3.2. Friedens- und Menschenrechtsbewegung - Basis der kirchlichen Opposition
Seit der Einführung der allgemeinen Wehrpflicht im Jahr 1962 sah sich die SED jährlich mit mehr als 1.000 Wehrdienstverweigerern konfrontiert. Damit stand die Partei vor einem Dilemma. Einerseits schloss die Rechtslage in der DDR eine Wehrdienstverweigerung aus, andererseits war eine Inhaftierung der überwiegend christlich motivierten Verweigerer nicht mit der von Walter Ulbricht propagierten sozialistischen Menschengemeinschaft und der damit verbundenen Konfliktminimierung zwischen Kirche und Staat vereinbar. Somit wurde, nach langen Überlegungen und Abwägungen der Vor- und Nachteile, laut Anordnung des nationalen Verteidigungsrates der DDR vom 7. September 1964 über die Aufstellung von Baueinheiten ein Soldat ohne Waffe und ohne Fahneneid „geboren".37Zugleich kam es aber zu einer mehr oder weniger offenen Diskriminierung dieser Wehrdienstverweigerer. Das betraf besonders die Verweigerung oder Eingrenzung von Studienmöglichkeiten, aber auch Berufsverbote und Berufseinschränkungen, vor allem von nicht kirchlich gebundenen Bausoldaten.

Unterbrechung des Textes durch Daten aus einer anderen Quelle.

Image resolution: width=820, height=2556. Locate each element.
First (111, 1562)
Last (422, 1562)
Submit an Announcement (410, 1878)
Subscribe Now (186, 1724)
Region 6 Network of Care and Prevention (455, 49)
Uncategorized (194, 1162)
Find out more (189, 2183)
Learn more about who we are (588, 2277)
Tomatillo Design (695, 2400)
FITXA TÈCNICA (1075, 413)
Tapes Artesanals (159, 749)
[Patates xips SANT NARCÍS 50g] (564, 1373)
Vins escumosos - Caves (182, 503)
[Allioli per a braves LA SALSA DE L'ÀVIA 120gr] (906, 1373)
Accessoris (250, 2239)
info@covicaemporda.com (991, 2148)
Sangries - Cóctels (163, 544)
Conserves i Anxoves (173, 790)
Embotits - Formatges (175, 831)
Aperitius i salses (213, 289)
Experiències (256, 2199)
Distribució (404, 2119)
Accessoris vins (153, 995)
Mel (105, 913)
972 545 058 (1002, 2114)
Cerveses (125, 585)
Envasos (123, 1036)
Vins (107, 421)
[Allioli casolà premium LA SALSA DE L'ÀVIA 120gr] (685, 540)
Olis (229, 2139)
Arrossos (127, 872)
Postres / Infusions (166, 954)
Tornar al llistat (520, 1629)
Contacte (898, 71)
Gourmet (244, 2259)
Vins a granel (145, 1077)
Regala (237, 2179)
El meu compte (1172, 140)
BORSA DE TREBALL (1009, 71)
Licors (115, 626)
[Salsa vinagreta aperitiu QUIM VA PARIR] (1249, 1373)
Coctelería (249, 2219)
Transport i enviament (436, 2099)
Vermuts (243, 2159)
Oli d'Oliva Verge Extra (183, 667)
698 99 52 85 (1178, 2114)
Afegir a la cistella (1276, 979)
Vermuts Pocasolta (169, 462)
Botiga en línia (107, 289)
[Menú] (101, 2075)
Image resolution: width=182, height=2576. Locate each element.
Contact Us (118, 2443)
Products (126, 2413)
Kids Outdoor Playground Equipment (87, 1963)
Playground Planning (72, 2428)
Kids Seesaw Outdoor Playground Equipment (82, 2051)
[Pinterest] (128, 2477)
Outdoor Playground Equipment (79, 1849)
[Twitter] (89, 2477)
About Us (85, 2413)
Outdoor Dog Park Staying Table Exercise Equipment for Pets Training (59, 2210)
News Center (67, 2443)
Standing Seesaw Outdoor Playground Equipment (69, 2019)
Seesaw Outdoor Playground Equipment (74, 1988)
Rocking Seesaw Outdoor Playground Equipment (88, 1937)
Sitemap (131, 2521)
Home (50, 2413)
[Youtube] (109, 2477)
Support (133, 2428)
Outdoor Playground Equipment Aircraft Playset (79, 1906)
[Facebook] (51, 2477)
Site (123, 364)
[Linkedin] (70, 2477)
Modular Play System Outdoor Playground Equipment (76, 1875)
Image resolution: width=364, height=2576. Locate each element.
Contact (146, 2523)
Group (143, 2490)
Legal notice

Aus dieser Praxis heraus und vor allem bedingt durch die nunmehr legale Konzentration systemkritischer und pazifistischer Christen und Nichtchristen innerhalb der Bausoldateneinheiten, entwickelte sich in der DDR eine politisch tätige Bausoldatenbewegung, der auch die Totalverweigerer angehörten. In kleinen regionalen Gruppen, besonders aber auf den jährlichen stattfindenden Bausoldatentreffen in Leipzig, fand eine intensive Auseinandersetzung mit dem Thema „echter sozialer Friedensdienst", der bis zum Ende der DDR ein zentrales Thema der Friedensbewegung blieb, statt. Zudem lagen die inhaltlichen Schwerpunkte in den siebziger Jahre in der kritischen Hinterfragung der Friedensproblematik, die insbesondere Menschenrechtsfragen einband und in praktischen Verhaltensorientierungen unter den realen Bedingungen der DDR.38Im Zentrum dieser Verhaltensorientierungen stand die Vermittlung des Prinzips Gewaltlosigkeit. Hervorzuheben sind auch der überregional wirkende „Kirchliche Arbeitskreis Frieden" des Jungmännerwerkes in Ostberlin und das seit 1973 zweimal jährlich stattfindende Friedensseminar in Königswalde. Daneben ging von den Bausoldaten eine Initiative aus, die Jugendkommission der Christlichen Friedenskonferenz (CFK) im Sinne systemkritischer Friedensvorstellungen zu instrumentalisieren. Durch scheinbar unverrückbare Meinungsverschiedenheiten mit den anderen Mitglieder der Jugendkommission und der CFK und, was sicherlich nicht zu unterschätzen ist, der enormen Belastung der Kommission mit IM`s, was einer Gleichschaltung mit der staatlichen „Friedenspolitik„ gleich kam, scheiterte jedoch dieses Anliegen.39
Die Bausoldaten konzentrierten sich deshalb auf ihre eigenen Möglichkeiten und wurden zu einem großen Teil in den Kirchgemeinden und den genannten Arbeitsgruppen aktiv. Eine enge Zusammenarbeit mit ehemaligen Bausoldaten entwickelte sich zudem in allen Bereichen und Institutionen der kirchlichen Jugendarbeit. Somit entstand zwischen 1972 und 1978 eine Friedensbewegung als Basisbewegung, die deutlich gegen die friedenspolitischen Vorgaben des SED-Staates aussprach und damit gleichzeitig die Friedenspolitik der BEK kritisierte, die sich eng an die staatlichen Vorgaben anlehnte.40Des weiteren waren es die Studentengemeinden, die sich in den 70er Jahren mit den Themen Wehrdienst, Gewalt, Rüstung und nach 1978 mit dem Fach Wehrkunde an den Polytechnischen Oberschulen beschäftigten. Beide Gruppierungen, die meistens auch personell eng miteinander verflochten waren, begannen in dieser Zeit mehr oder weniger intensiv zusammenzuarbeiten. Und trotzdem kann in dieser Zeit noch nicht von einer koordinierten und kooperativen Freidensbewegung gesprochen werden. Dies beginnt erst nach dem Einmarsch der Sowjetunion in Afghanistan 1979 als das Thema Friedenspolitik eine erhöhte Brisanz erhielt. In Verbindung mit den Hochrüstungsplanungen und -entscheidungen entwickelten sich daraus Anfang der 80er Jahre eine echte Friedensbewegung, die einen ihrer Höhepunkte ohne Zweifel mit den Aktionen „Schwerter zu Pflugscharen" und den Friedensdekaden hatte.41In dieser Zeit beginnt auch eine verschärfte Verfolgungstätigkeit der Friedensarbeit durch die Staatssicherheit, die dadurch zerschlagen werden sollten.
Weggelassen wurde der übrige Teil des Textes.